The Sinless Queen of Saints

This is the 16th article in a series on the Litany of Loreto. Every month, I will explain this popular prayer line by line, providing you with spiritual and theological insights.

By Fr. Donald Calloway, MIC

View the previous article in this series.

Queen of All Saints, pray for us.
Remember that saints are not only those whom the Church has canonized, but all those who make it to Heaven. Everyone in Purgatory will eventually become saints. Hopefully, this includes us. One of the main reasons we call Mary "Queen of All Saints" has to do with her role as Mediatrix of All Graces. If someone becomes a saint, it can only be through Jesus Christ. But just as the Lord chose to come into the world through Mary He also chooses to pour any graces He bestows upon us in the same way - through Mary. This means Mary assists even those who go to Heaven who never had a devotion to her. Just the fact that they're in Heaven means that she must have had a hand in them getting there. So, she's not merely the Queen of all the canonized saints and those who have been devoted to her, but she's the "Queen of All Saints" - every last one of them.

Blessed William Joseph Chaminade, a great Marian devotee, made a similar point when he said, "Let us count as synonymous the expressions saint and child of Mary."

Queen conceived without original sin, pray for us.
This invocation was added to the Litany by Pius IX in 1854. Since her earliest centuries, the Church has believed that Mary was conceived without original sin. But it wasn't until Dec. 8, 1854, that Blessed Pope Pius IX defined Our Lady's Immaculate Conception as dogma for all Catholics. He wrote:

The most Blessed Virgin Mary was, from the first moment of her conception, by a singular grace and privilege of almighty God and in virtue of the merits of Jesus Christ, Savior of the human race, preserved immune from all stain of original sin.

In other words, just as Adam and Eve were in the Garden of Eden before the fall, Mary was created unstained from original sin from the moment of her conception. Now, this does not mean she didn't need Christ to save her. She was only given the grace of the Immaculate Conception by the merits of Jesus Christ. Remember, God exists outside of time. He knew Jesus would redeem the world, so upon Our Lady's conception, He applied Christ's merits to the Blessed Mother.
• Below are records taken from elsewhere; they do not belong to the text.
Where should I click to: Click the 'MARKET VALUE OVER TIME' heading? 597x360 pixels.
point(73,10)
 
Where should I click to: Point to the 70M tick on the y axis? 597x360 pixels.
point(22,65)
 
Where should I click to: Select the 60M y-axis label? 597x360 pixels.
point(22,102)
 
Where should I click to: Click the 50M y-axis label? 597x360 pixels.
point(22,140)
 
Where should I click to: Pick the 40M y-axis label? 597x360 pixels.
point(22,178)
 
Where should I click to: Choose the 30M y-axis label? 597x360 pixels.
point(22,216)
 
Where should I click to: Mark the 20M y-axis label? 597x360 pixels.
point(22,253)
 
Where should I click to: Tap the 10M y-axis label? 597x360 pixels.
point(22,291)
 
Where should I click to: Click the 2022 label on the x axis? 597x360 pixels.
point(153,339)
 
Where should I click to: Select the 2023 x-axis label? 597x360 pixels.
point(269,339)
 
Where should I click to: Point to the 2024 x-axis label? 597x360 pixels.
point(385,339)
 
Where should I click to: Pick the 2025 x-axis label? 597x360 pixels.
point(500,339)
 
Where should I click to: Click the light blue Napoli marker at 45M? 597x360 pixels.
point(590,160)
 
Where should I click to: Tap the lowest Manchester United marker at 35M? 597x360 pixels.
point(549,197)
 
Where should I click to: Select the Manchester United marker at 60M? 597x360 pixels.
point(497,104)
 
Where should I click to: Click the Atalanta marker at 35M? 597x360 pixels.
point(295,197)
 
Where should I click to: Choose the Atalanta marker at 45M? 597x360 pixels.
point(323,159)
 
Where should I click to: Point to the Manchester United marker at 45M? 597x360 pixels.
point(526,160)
The idea of Mary being conceived without original sin actually finds its roots all the way back in the story of creation. As it says in the Douay Rheims translation of the Bible, when Adam and Eve fall from grace, the Lord says to Satan, "I will put enmity between you and the woman, and between your seed and her seed. She shall crush your head and you shall lie in wait for her heel" (Gen 3:15). In other words, God says that the woman (the Blessed Virgin Mary) would be radically opposed to Satan, so much so that she would cause his downfall.
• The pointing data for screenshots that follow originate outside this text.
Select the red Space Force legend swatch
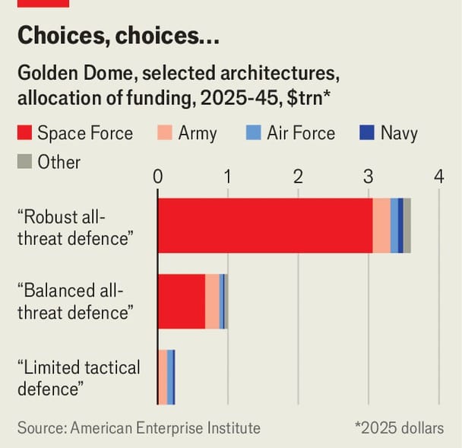[24, 134]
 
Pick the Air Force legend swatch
[255, 134]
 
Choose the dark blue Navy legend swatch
[368, 134]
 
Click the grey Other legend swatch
[24, 162]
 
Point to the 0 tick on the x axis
[158, 176]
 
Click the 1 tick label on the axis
[228, 176]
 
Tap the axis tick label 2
[298, 176]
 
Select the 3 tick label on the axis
[369, 176]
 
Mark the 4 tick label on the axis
[438, 176]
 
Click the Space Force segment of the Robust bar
[264, 225]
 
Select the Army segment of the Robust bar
[381, 225]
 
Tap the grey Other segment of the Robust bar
[407, 225]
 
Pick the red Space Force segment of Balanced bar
[182, 301]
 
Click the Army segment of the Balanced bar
[212, 301]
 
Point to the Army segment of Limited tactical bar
[163, 377]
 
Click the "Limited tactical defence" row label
[78, 378]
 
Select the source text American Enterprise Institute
[165, 428]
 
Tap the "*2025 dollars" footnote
[399, 428]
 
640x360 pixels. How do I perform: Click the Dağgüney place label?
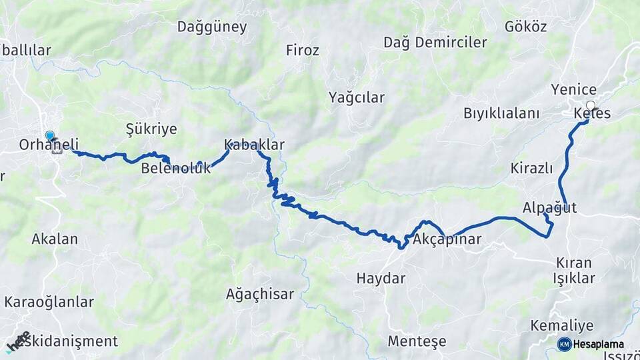point(212,27)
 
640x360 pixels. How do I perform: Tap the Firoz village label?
point(302,50)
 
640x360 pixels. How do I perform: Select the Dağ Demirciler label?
point(435,43)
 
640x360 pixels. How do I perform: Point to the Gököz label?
point(526,27)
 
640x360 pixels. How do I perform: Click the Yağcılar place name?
point(356,98)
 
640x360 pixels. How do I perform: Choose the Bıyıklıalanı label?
point(501,113)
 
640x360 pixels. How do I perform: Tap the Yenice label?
point(573,89)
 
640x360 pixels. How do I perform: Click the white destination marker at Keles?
point(590,105)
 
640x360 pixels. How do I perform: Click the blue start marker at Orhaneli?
point(50,136)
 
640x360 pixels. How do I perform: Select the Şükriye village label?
point(151,129)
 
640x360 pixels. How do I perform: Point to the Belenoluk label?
point(175,169)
The downfall of Satan begins at the Annunciation, when the Archangel Gabriel appears to the Blessed Virgin Mary. Gabriel addresses Mary by saying, "Hail, full of grace, the Lord is with thee" (Lk 1:28, Douay Rheims), which refers to her being created without original sin. Then, of course, Mary says "yes" to receiving the "seed" referred to in Genesis - the Child Jesus - whose merits would win for His mother the grace of being conceived without original sin.